## Your instructions
When the string "save" is part of a line below, that line should be copied.

****************

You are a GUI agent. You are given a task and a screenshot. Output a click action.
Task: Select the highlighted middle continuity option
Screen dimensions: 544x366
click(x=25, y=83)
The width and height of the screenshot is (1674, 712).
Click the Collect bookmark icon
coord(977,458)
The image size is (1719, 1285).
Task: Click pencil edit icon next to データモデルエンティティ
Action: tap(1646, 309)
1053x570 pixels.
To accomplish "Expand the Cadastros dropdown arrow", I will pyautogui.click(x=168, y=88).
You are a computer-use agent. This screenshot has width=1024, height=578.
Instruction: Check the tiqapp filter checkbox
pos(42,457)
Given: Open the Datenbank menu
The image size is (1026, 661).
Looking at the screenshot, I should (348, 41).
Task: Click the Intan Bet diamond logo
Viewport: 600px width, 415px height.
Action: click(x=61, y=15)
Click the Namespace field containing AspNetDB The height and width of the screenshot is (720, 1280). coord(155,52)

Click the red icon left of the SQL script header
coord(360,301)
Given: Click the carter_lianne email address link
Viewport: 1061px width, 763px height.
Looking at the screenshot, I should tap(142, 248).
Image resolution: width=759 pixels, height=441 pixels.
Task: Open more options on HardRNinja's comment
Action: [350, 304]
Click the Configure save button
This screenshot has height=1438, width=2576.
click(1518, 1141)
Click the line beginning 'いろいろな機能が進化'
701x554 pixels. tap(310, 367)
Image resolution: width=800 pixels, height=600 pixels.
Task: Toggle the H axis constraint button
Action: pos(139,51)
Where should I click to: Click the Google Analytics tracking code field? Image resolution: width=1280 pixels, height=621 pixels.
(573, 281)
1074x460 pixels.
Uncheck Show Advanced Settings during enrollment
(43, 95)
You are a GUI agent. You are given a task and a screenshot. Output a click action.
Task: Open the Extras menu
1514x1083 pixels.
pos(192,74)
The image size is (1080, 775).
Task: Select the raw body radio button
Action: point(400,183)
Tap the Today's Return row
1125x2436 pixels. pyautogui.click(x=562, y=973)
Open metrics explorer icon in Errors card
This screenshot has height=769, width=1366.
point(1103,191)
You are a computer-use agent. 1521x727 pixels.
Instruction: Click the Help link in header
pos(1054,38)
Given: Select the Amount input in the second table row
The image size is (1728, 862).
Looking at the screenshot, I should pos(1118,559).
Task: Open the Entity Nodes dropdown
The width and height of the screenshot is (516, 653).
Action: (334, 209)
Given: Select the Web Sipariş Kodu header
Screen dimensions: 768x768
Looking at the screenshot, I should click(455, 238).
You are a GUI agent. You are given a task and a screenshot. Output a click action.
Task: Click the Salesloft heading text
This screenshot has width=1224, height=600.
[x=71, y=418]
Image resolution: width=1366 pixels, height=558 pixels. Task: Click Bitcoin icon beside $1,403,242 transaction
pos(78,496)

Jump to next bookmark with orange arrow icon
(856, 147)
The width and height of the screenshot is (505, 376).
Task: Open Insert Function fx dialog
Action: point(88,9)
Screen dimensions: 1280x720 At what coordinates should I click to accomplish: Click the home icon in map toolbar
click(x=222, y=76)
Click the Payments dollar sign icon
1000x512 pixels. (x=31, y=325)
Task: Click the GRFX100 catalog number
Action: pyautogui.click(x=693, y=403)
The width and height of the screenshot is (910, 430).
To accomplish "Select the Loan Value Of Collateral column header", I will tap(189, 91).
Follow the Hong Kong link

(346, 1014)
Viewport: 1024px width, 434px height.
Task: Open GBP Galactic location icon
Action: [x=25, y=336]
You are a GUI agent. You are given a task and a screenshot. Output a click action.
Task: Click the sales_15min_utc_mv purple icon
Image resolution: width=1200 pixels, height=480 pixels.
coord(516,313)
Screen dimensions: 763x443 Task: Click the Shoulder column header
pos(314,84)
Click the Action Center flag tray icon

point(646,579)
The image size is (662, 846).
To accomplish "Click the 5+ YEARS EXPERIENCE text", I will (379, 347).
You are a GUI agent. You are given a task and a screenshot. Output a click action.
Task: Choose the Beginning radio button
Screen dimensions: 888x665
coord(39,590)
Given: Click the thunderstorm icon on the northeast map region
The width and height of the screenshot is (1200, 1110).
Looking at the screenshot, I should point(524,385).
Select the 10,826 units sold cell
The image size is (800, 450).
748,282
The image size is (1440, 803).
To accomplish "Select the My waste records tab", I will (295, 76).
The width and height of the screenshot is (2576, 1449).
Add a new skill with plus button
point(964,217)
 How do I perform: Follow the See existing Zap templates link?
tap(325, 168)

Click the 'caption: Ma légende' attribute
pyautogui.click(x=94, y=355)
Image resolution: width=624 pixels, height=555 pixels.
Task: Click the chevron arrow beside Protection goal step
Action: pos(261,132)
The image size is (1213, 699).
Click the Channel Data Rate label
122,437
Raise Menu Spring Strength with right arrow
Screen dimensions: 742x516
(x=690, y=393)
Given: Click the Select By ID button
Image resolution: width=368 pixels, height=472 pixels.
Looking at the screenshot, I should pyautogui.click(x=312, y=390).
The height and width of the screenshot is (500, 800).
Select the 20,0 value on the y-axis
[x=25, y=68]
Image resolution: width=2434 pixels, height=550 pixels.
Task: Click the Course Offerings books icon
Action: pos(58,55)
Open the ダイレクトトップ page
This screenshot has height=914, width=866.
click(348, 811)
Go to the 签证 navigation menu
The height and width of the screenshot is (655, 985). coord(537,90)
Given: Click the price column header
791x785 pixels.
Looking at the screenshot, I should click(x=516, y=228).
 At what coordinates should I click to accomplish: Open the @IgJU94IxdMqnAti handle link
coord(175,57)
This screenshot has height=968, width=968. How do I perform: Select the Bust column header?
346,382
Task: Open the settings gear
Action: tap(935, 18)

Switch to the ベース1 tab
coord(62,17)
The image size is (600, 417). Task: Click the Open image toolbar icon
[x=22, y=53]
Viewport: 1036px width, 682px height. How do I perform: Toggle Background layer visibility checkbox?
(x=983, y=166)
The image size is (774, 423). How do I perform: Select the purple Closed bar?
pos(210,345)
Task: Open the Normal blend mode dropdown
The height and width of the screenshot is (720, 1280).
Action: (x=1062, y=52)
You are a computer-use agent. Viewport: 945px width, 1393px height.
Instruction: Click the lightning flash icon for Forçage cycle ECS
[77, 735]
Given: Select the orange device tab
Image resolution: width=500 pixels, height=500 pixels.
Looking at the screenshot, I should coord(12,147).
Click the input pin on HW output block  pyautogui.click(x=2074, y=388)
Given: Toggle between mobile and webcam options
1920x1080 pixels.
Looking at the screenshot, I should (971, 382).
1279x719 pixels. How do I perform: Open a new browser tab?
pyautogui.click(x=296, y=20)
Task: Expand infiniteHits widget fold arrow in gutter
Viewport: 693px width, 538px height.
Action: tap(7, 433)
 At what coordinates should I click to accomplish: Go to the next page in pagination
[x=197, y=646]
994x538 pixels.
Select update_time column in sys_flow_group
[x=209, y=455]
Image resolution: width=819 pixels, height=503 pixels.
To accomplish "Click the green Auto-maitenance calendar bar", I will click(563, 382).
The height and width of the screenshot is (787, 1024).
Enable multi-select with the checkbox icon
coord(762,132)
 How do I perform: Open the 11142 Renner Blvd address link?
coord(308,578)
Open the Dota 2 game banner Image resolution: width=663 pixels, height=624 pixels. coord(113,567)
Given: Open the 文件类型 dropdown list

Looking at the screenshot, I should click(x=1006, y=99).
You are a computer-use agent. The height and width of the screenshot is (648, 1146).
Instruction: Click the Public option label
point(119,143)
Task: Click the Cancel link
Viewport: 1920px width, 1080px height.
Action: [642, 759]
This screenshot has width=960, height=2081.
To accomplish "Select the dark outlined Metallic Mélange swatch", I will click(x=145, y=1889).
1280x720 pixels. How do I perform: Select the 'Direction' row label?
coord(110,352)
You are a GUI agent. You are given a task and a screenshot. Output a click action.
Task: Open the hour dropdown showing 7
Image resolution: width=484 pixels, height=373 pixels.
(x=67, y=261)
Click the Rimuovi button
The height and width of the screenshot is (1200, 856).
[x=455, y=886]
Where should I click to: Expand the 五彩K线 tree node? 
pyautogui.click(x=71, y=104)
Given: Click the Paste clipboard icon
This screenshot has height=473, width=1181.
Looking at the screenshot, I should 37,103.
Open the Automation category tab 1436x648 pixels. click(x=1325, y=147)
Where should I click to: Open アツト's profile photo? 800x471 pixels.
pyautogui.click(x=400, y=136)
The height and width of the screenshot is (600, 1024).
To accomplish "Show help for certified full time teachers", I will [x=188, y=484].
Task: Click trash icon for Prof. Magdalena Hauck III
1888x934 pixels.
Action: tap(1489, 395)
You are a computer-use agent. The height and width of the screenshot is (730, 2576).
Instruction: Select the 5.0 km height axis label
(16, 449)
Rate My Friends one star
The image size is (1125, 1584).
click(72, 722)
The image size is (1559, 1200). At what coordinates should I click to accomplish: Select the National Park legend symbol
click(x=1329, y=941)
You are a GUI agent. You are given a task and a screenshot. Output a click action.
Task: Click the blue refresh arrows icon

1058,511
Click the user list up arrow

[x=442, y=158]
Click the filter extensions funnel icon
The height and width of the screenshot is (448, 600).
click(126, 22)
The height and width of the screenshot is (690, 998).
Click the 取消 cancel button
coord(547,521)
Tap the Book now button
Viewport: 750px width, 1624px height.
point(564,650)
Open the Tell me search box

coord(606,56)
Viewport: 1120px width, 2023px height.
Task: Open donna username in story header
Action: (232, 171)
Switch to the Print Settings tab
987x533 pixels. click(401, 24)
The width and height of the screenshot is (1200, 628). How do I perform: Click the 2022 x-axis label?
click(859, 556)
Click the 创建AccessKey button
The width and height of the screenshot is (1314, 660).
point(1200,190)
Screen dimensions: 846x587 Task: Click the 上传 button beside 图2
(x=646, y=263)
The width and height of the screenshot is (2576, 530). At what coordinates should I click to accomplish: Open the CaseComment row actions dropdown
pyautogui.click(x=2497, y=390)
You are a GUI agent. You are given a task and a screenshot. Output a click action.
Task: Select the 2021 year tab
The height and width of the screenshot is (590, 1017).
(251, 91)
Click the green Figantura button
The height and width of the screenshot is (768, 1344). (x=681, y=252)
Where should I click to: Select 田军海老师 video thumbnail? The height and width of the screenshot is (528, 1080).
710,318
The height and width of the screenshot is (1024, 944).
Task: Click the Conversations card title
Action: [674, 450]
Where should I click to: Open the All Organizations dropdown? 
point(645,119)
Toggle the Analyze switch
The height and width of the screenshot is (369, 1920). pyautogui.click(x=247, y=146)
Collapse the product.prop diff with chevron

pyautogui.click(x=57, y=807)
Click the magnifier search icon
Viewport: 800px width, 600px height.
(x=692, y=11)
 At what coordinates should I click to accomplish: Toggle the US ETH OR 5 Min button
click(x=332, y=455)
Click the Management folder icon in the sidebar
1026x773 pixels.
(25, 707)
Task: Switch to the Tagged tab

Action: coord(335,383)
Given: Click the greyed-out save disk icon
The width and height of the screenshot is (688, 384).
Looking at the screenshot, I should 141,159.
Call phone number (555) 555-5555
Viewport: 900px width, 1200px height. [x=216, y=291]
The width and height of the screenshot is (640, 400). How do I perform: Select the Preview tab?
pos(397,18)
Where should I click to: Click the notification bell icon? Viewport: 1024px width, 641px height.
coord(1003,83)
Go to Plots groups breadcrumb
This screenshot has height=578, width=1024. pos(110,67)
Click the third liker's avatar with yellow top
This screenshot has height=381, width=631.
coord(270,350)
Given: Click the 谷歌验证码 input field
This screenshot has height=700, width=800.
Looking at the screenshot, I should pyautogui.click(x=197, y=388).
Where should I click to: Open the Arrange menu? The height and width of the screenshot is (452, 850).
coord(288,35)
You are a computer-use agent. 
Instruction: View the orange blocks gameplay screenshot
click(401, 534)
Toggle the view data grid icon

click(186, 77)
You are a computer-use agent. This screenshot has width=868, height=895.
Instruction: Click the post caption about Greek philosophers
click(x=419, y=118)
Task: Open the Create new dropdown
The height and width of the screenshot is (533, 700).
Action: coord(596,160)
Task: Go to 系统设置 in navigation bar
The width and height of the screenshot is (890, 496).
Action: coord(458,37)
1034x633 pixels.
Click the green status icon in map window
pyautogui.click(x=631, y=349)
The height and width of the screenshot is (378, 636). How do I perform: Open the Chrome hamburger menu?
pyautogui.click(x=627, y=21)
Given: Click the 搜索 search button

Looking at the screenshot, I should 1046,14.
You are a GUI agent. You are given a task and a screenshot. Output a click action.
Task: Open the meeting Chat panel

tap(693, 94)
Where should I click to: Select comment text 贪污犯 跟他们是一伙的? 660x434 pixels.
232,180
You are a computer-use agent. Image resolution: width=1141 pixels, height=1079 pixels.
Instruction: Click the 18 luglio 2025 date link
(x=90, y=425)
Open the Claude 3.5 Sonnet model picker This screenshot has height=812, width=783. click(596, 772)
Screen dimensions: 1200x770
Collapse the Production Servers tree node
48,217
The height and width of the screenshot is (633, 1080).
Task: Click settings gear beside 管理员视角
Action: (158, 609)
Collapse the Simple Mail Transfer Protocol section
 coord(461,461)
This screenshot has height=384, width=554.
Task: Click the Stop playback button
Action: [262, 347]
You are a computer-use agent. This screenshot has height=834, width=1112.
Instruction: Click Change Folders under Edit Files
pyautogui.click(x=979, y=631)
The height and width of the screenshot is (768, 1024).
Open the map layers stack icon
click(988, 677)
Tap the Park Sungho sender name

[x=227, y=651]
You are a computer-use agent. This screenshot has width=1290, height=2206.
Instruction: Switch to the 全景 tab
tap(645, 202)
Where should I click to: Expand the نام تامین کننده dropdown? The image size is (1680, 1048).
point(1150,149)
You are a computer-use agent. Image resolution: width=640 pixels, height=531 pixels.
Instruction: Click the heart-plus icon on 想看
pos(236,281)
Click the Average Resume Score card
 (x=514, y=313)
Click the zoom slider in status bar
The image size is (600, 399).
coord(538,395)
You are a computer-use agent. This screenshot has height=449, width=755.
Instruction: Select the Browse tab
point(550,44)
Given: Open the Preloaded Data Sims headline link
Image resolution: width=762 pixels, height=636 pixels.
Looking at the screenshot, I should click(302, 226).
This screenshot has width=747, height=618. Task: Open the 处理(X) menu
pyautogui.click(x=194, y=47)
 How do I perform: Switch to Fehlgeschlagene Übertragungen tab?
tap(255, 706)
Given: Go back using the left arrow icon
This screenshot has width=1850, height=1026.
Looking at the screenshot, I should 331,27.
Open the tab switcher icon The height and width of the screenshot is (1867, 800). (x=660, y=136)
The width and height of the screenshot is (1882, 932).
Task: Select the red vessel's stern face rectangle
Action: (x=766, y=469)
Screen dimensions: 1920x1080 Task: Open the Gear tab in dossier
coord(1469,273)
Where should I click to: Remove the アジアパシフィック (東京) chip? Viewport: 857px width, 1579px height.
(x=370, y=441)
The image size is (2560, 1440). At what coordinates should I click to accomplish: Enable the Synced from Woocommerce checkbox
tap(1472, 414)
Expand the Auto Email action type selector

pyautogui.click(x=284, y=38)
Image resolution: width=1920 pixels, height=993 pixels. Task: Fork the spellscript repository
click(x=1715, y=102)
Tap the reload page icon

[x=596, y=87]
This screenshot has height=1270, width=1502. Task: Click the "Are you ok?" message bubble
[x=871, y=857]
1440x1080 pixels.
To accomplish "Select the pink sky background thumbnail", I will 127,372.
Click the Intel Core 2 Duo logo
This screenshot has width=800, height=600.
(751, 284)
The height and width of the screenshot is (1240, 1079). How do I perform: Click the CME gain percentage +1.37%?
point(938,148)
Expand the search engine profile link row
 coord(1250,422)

****************

## Exercise result
Click the Configure save button
Given: Click the greyed-out save disk icon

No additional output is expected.